A portion of an 1899 map is shown above, with Kopperud’s claims outlined. Although Wilder wrote that Anderson was located 12 miles from De Smet, it was actually about half that distance. She may have been referring to the round trip mileage or simply remembered distances in terms of the number of claims, not miles. In the story, Almanzo and Cap look for the Lone Cottonwood to keep them away from the twin lakes, and they spot it from a “low swell.” This was most likely the Indian mount/mound shown on the map. It was from the top of this mound that early settlers could see the sun reflecting on Silver Lake to the north, and the Indian mound was a common landmark until it was leveled to make way for Highway 25, its location shown on the map.
The Kopperuds’ son Andrew was born only days before the 1880 October blizzard. Although Laura Ingalls Wilder mentioned only Mr. Anderson was wintering on his claim, both Niels and Maren Kopperud and their son Andrew were recognized at many Old Settler’s Day events as having spent the Hard Winter in Kingsbury County.
The Kopperuds had 8 children (3 died young), and in 1883, they donated an acre of their preemption land on which to build a schoolhouse, which was also used by the Lake Thompson Evangelical Lutheran Church. The cemetery shown on the map is near the schoolhouse site. Services were in English, but once a month they were conducted in the Norske language. The original schoolhouse burned in 1889, but its replacement (pictured here) became known as the Johnson School. It now stands on the southwest corner of Ingalls Homestead. Here, children and adults can enjoy the one-room schoolhouse experience as part of their visit to the Homestead. To see the site of the Kopperuds’ preemption claim today, take Highway 25 south of De Smet and turn east on 212th Street (the road between Lake Henry and Lake Thompson). At one mile from the turn, you’ll be at the northwest corner of the preemption claim. Another half mile and you’re at the northwest corner of the Kopperud homestead, and a half mile more and you’ll be at the northwest corner of the Kopperud tree claim. The tree claim is now under water! If, when on 212th Street at the northwest corner of the preemption claim, you turn south on 434th Avenue and drive about a half mile, you’ll see the Anderson cemetery to your east.

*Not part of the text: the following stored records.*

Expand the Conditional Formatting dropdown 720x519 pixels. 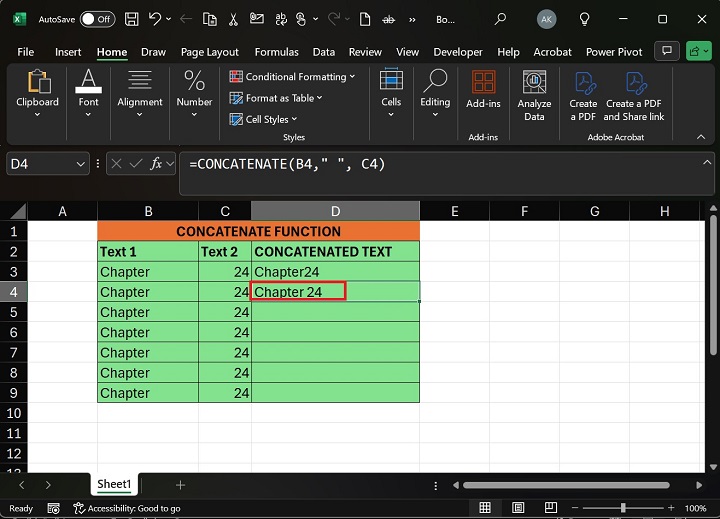[292, 77]
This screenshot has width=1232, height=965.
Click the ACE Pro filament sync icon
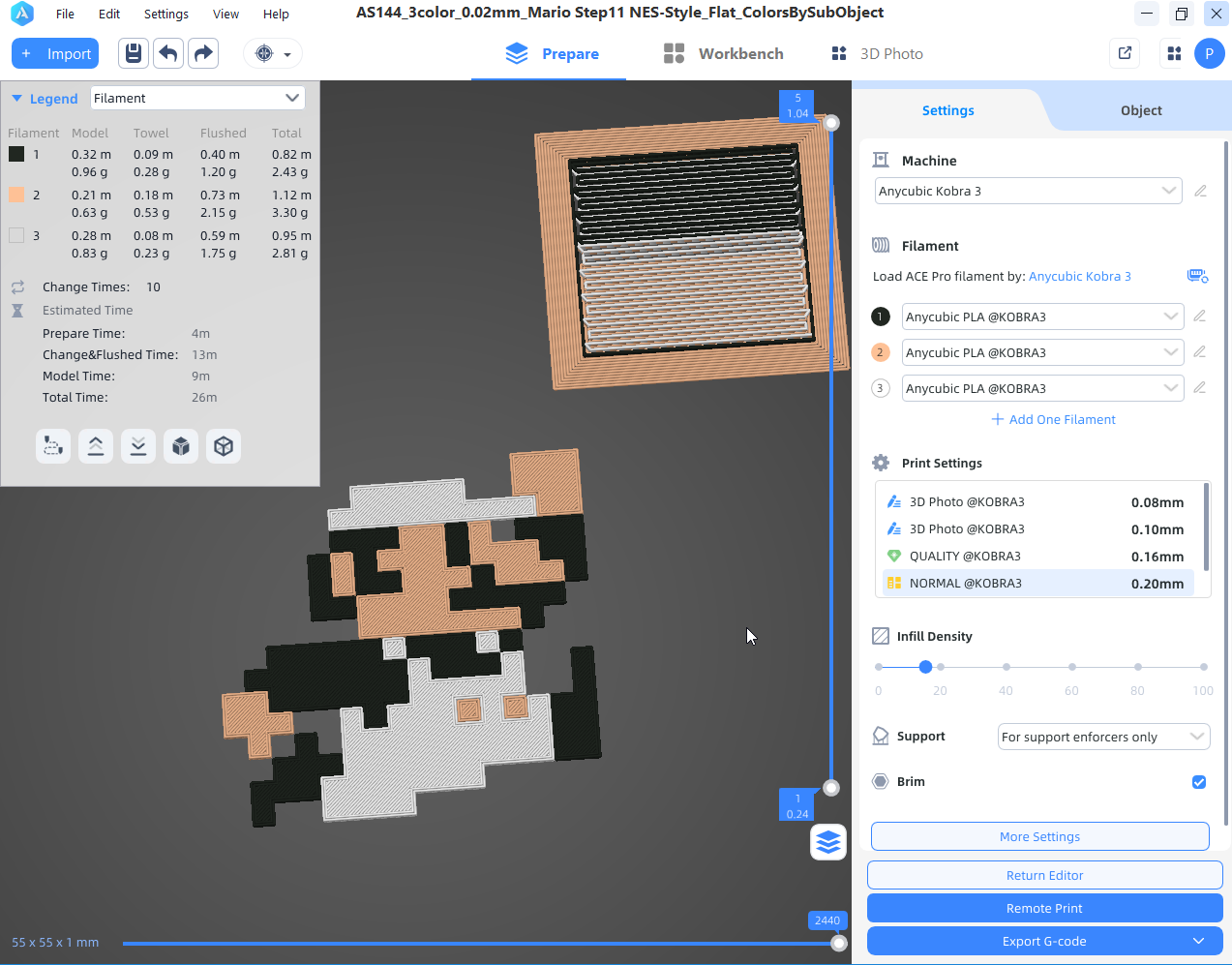1197,276
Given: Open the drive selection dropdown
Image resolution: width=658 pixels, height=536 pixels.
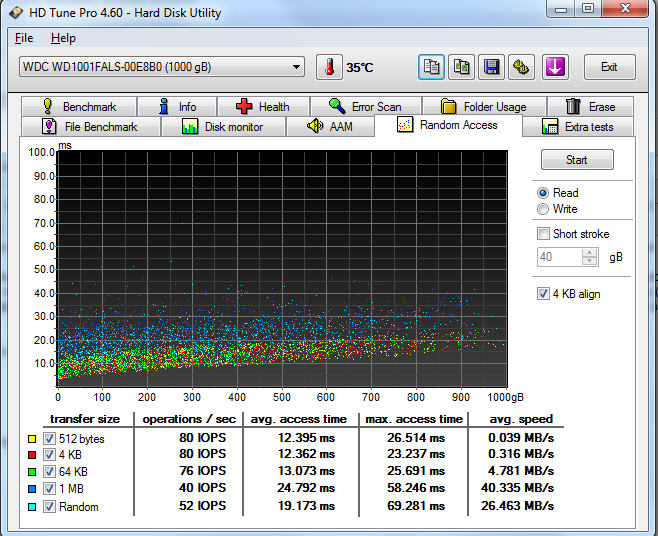Looking at the screenshot, I should [x=296, y=67].
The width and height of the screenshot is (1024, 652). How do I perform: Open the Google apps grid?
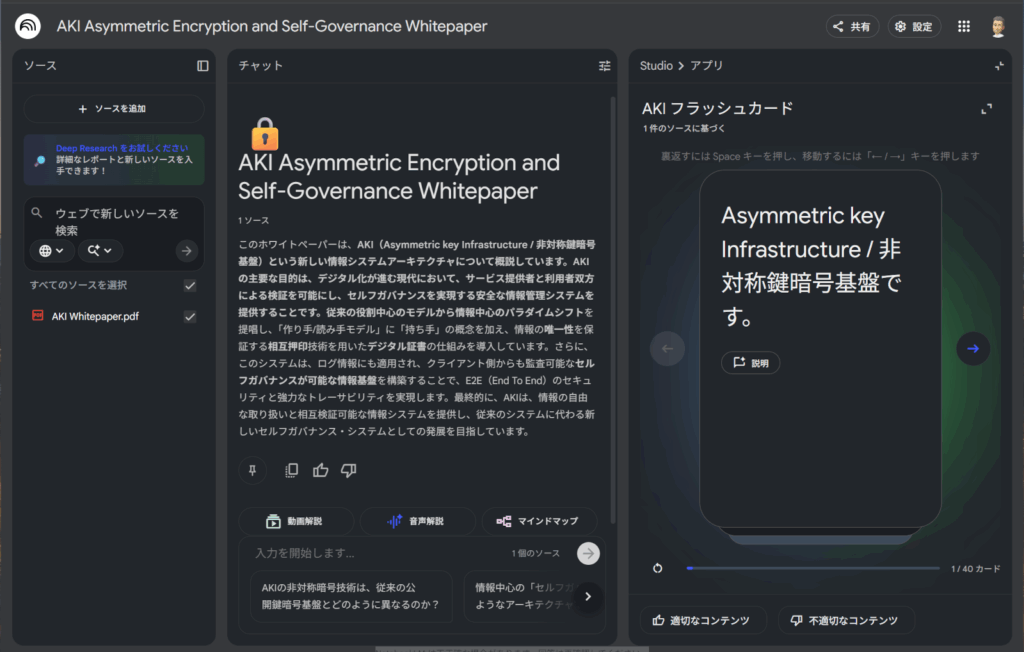click(x=963, y=27)
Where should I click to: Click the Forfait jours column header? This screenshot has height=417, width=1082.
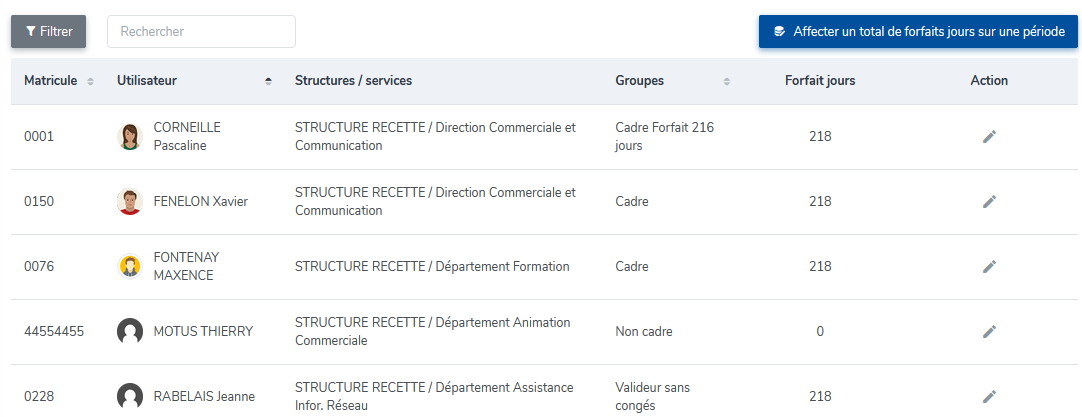[820, 81]
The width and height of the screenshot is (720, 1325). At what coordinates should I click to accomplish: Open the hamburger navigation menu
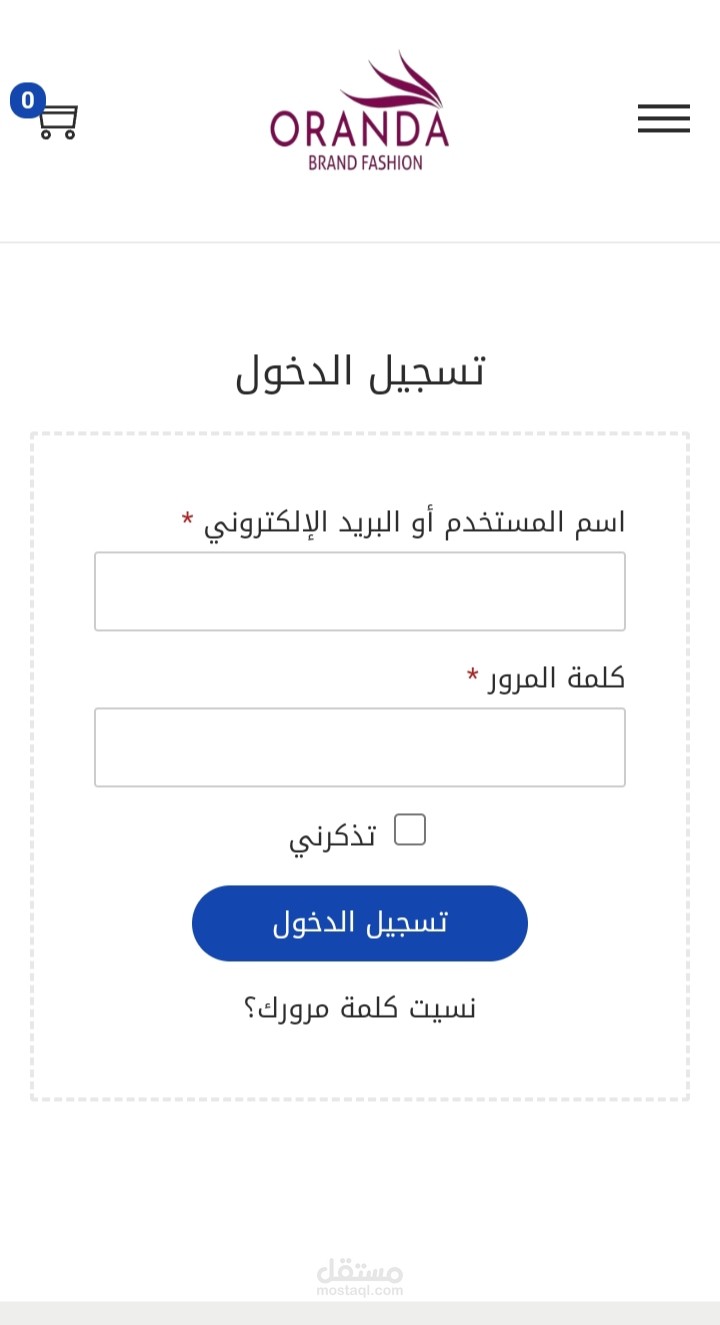(x=663, y=118)
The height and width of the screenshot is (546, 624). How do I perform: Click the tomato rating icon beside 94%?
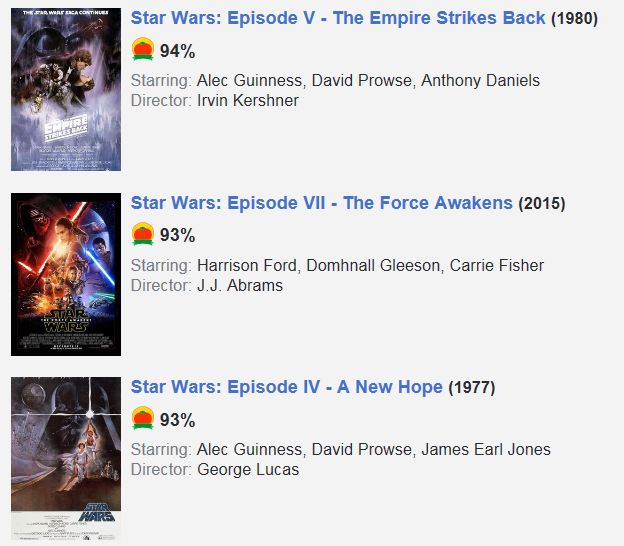pyautogui.click(x=143, y=50)
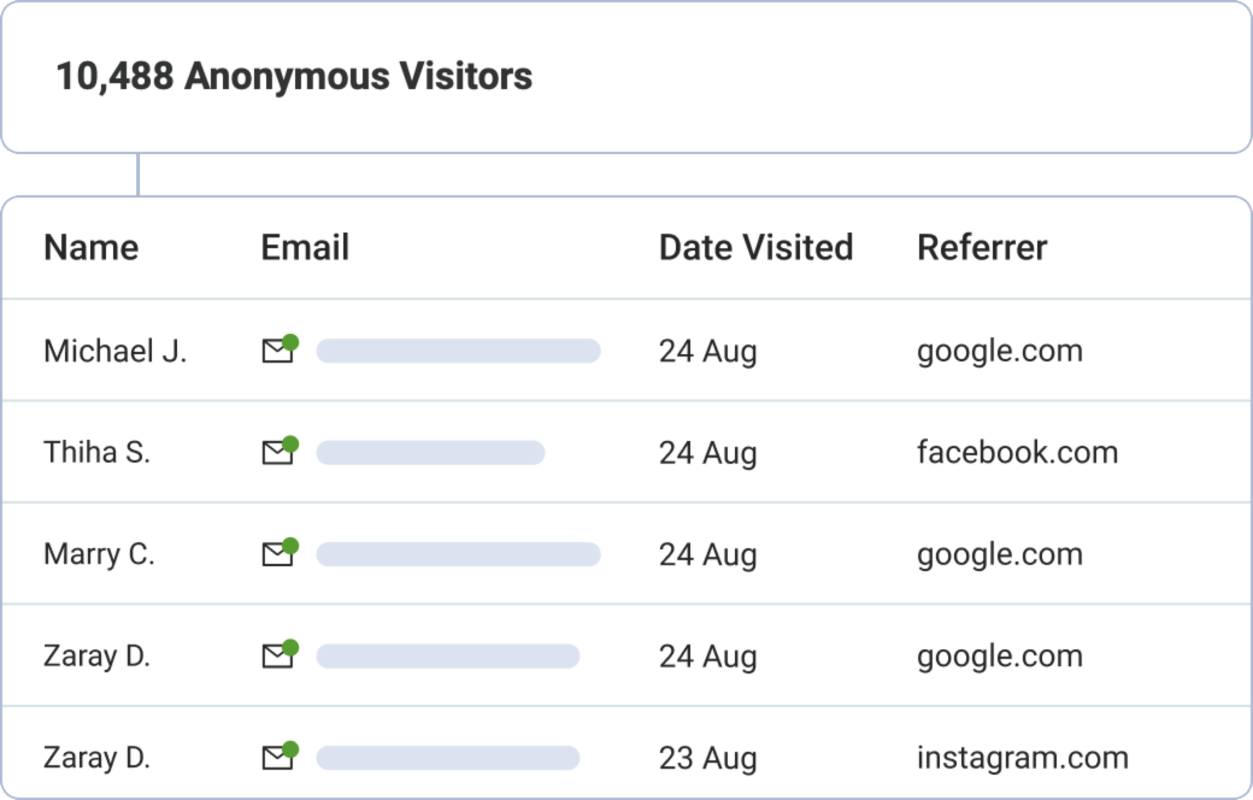Open the Thiha S. visitor name
The image size is (1253, 800).
pyautogui.click(x=97, y=453)
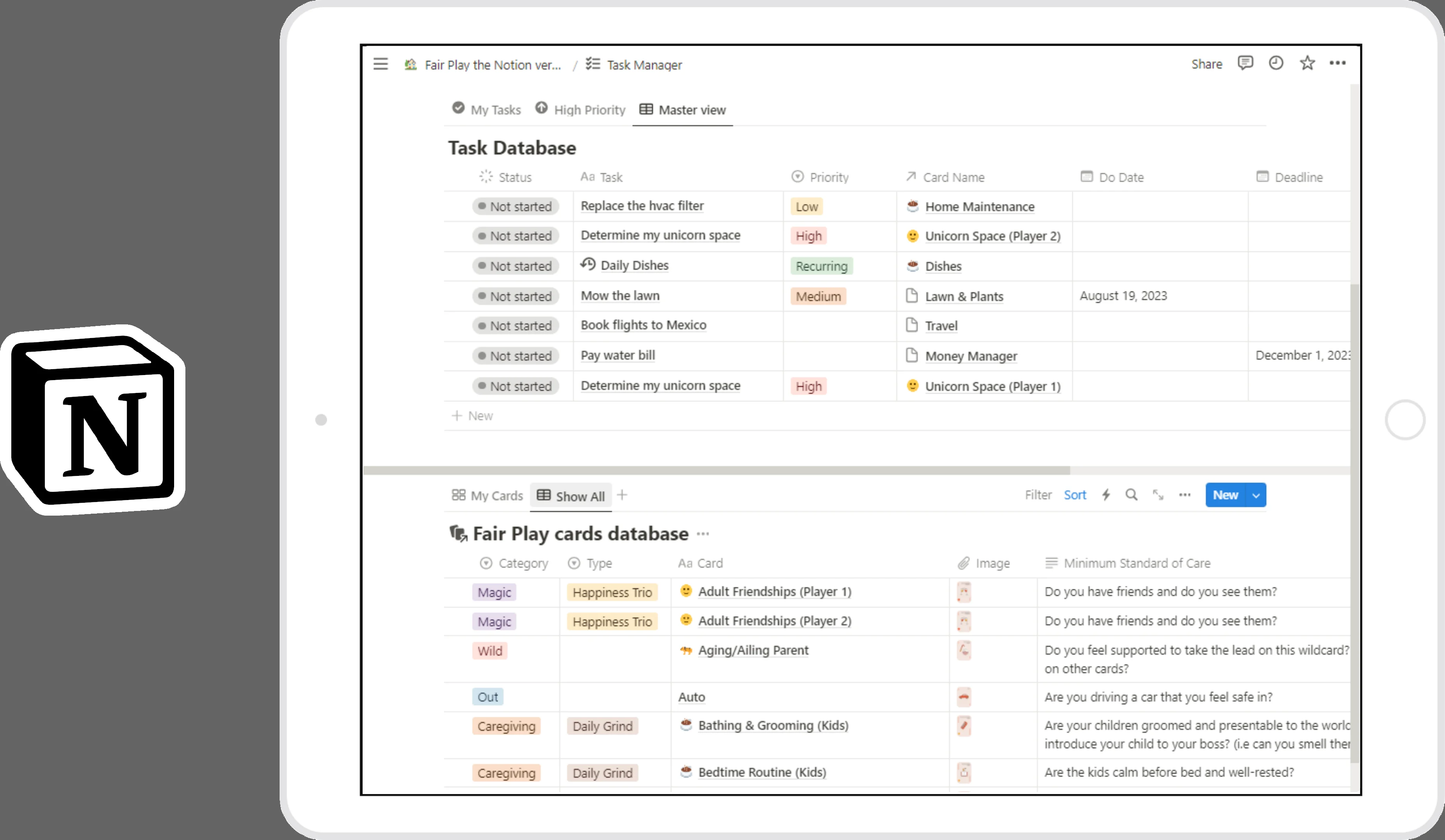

According to the 50th Anniversary edition of the De Smet News, the Niels Kopperud home was the center of activity around Lake Thompson and he was a leader of the community for the twenty years the family lived there. Mr. Kopperud was a member of the school and township boards and invested in banking. In 1900, the Kopperuds moved north of Lake Preston. Niels Anderson Kopperud died on Old Settler’s Day in 1917; Maren Hansen Kopperud died in April 1920. They are buried in the Lake Preston Evangelical Lutheran Church Cemetery.